Mr. KEENEY. Not from Washington, sir. This was handled on a local level. We approved the prosecution.

Mr. EDWARDS. How many FBI agents were sent into this county? Mr. KEENEY. Ten, I am informed.

Mr. EDWARDS. Ten? Ten agents?

Mr. DONSANTO. I believe the number was 10, yes. The largest number was 10. One of the persons on the investigative team was a State investigator, a black State investigator.

Mr. EDWARDS. Ten FBI agents and a black State investigator and how many of the FBI agents were black?

Mr. DONSANTO. I believe one or two were black, one oriental, four women and the rest were white.

Mrs. SCHROEDER. Mr. Chairman?

Mr. EDWARDS. Yes, the gentlewoman from Colorado.

Mrs. SCHROEDER. Can I ask one question? Did you investigate any absentee ballots of whites?

Mr. KEENEY. Yes. As my statement reflects, we got possession of all the absentee ballots. A number of them were white. The actual numbers, Mrs. Schroeder, are set forth in my statement. For the most part, the white persons stated that they either had made the alterations--I think five of them said that. And the balance said they had authorized the alterations.

That was not true with respect to the 27 or 30 on which we proceeded.

Mrs. SCHROEDER. I don't know. I only know in my State that often with elderly people the person tells you what they want, and someone else is filling it in and making the marks and so forth and so on because of eyesight or because of shakiness or because of a lot of different things, so I don't find the testimony that horrendous. Then you tell us how careful you are in selecting the case, but you lost it.

Mr. KEENEY. We lose cases, Mrs. Schroeder. We don't lose many, but we do lose cases. We are dealing with a very popular civil rights leader who had done some great things in his career, and I don't think it is unthinkable that a jury would be sympathetic to him.

Mrs. SCHROEDER. Oh, I find that rather surprising that you would say that. I honestly think that you are telling us people from the country came and you went through this very careful process, and you had all the facts, and you lost because the jury was sympathetic?

Mr. KEENEY. Well, juries are sympathetic. You can go down here any day of the week and cases are presented, and you know there

is a prima facie case and the jury doens't necessarily convict for one reason or another.

What we are defending here, Mrs. Schroeder, as Congressman Sensenbrenner set forth, is the Department of Justice brought a case based upon the evidence and there was absolutely no racial bias involved in it.
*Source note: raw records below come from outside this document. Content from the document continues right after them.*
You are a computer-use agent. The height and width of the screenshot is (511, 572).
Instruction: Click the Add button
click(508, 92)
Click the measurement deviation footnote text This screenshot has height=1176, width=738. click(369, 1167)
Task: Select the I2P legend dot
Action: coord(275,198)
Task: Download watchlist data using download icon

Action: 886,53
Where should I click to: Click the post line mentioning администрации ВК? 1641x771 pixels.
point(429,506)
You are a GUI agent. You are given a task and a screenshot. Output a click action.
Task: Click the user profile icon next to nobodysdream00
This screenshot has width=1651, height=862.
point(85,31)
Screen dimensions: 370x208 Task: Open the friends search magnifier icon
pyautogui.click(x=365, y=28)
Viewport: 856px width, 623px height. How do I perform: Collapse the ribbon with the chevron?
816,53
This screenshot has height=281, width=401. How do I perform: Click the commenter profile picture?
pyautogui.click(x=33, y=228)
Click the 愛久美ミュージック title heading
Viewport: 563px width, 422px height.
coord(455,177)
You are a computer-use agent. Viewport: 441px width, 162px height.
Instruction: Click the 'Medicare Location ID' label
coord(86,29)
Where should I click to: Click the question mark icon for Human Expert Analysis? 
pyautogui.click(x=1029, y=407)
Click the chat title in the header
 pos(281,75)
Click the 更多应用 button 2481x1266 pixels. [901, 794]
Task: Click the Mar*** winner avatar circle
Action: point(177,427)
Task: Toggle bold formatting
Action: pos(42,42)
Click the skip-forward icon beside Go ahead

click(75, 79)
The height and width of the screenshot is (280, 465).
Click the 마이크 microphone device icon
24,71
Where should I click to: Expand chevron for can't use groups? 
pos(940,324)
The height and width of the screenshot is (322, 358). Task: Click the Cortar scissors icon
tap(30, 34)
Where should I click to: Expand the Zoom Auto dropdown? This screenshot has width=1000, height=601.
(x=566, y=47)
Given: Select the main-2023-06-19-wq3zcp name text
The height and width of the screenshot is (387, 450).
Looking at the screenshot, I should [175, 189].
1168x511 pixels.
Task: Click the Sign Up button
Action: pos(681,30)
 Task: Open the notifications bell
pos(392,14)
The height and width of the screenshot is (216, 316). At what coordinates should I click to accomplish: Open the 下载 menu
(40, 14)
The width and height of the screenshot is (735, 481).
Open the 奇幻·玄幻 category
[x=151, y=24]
Mrs. SCHROEDER. Well, you know, I am sure you think there was none, and I am sure that reasonable people could differ who are down there. And I am also sure that people who lived in that county may have a little different view of history and how they have been treated in the past. And it is very conceivable to me that whites would be much more self-assured in talking to the FBI than maybe some of the elderly blacks who had lived through this entire period where they have seen massive changes back when they gave tests to them to see if they could vote or whatever.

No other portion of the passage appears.